--- DATA SUPPLIED ---

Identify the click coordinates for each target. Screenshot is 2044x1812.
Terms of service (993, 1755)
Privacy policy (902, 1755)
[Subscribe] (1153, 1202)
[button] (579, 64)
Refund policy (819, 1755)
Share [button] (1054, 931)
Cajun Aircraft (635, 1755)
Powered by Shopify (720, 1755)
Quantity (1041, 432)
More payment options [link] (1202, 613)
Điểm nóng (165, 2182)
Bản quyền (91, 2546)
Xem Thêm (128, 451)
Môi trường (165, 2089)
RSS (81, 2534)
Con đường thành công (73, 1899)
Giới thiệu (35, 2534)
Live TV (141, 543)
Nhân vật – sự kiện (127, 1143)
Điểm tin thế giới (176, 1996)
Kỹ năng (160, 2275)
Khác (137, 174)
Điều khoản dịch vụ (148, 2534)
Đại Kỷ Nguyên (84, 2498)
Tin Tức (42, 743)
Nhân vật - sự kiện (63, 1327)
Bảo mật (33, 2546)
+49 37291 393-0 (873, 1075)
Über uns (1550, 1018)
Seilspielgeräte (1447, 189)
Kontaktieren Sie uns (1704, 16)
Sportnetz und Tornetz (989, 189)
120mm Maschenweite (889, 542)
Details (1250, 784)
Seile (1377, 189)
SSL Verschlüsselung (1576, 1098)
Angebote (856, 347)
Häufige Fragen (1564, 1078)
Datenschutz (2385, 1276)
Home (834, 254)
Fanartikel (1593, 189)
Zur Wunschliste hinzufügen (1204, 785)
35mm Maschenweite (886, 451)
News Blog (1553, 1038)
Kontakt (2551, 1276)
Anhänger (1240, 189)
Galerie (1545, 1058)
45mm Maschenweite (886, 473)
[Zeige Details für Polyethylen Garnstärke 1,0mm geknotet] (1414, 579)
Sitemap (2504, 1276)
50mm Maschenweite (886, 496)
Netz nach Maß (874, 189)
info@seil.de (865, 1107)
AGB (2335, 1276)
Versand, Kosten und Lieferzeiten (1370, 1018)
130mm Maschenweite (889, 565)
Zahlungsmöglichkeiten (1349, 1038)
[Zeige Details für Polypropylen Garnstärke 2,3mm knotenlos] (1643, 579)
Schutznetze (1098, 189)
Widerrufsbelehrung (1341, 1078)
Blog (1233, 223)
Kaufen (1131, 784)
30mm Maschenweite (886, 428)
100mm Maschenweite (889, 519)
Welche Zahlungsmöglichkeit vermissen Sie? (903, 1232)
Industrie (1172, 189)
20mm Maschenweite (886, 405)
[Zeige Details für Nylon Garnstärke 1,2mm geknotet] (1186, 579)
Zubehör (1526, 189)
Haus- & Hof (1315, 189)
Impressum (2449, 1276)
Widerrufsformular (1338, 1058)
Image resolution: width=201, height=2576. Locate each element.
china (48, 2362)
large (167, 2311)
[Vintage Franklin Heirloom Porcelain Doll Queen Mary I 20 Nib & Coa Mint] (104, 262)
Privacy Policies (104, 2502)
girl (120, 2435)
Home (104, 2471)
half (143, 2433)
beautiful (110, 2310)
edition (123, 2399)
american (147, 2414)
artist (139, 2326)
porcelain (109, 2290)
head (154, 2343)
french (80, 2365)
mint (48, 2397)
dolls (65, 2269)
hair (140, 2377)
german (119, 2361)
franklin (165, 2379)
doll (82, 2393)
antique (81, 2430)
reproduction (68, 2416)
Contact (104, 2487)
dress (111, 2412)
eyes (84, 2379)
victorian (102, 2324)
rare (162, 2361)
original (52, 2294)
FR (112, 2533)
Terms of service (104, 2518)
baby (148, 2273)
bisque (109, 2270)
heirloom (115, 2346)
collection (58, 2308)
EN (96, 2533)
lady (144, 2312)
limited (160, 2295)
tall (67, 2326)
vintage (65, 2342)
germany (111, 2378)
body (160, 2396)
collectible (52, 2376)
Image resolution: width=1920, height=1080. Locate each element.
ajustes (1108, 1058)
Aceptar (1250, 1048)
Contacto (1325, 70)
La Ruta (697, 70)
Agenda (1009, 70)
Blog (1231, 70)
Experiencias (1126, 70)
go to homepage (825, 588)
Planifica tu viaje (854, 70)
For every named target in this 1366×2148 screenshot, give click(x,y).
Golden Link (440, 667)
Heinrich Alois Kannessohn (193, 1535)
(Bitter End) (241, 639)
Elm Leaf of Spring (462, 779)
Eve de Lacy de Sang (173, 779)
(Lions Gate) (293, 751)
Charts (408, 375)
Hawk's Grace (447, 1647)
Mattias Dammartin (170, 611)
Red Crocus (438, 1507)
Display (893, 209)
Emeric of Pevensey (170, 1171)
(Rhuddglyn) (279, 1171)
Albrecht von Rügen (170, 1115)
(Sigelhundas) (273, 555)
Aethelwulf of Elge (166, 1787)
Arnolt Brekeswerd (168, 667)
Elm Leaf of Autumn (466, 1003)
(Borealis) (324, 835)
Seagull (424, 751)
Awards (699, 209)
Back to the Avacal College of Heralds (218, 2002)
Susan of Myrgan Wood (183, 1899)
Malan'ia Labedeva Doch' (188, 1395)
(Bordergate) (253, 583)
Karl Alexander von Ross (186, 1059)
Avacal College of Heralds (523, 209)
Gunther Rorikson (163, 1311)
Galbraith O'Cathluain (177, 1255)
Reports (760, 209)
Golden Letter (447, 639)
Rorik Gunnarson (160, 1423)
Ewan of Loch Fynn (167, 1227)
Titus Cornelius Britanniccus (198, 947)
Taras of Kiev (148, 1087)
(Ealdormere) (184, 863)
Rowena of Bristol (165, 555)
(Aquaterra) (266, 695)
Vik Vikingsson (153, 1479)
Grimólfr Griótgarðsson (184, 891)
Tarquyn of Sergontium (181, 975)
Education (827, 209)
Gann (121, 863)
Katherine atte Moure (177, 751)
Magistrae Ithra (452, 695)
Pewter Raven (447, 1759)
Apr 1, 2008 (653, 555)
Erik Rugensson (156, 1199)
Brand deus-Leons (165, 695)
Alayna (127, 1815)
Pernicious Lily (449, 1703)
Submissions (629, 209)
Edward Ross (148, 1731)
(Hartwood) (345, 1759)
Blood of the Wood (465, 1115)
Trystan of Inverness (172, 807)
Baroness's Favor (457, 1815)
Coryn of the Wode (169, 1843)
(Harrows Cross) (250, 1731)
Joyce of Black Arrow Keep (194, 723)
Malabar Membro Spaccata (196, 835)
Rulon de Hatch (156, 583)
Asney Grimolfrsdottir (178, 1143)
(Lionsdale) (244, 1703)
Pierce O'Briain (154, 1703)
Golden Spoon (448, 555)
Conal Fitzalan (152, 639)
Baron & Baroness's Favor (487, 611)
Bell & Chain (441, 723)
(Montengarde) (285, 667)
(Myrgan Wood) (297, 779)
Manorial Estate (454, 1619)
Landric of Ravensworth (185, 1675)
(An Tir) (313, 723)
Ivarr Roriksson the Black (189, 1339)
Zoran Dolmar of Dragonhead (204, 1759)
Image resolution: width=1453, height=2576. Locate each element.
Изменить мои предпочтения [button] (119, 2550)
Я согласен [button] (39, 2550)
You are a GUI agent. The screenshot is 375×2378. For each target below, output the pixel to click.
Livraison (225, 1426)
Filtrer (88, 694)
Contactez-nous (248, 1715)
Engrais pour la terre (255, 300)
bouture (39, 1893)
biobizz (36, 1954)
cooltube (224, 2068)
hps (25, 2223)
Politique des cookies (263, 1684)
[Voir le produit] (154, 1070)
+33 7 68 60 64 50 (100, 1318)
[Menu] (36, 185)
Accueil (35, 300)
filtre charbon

---

• **WHAT YOU SHOULD DO**: Among the entries, copy every line containing the word "Golden".

• **TASK SOLUTION**:
Golden Link (440, 667)
Golden Letter (447, 639)
Golden Spoon (448, 555)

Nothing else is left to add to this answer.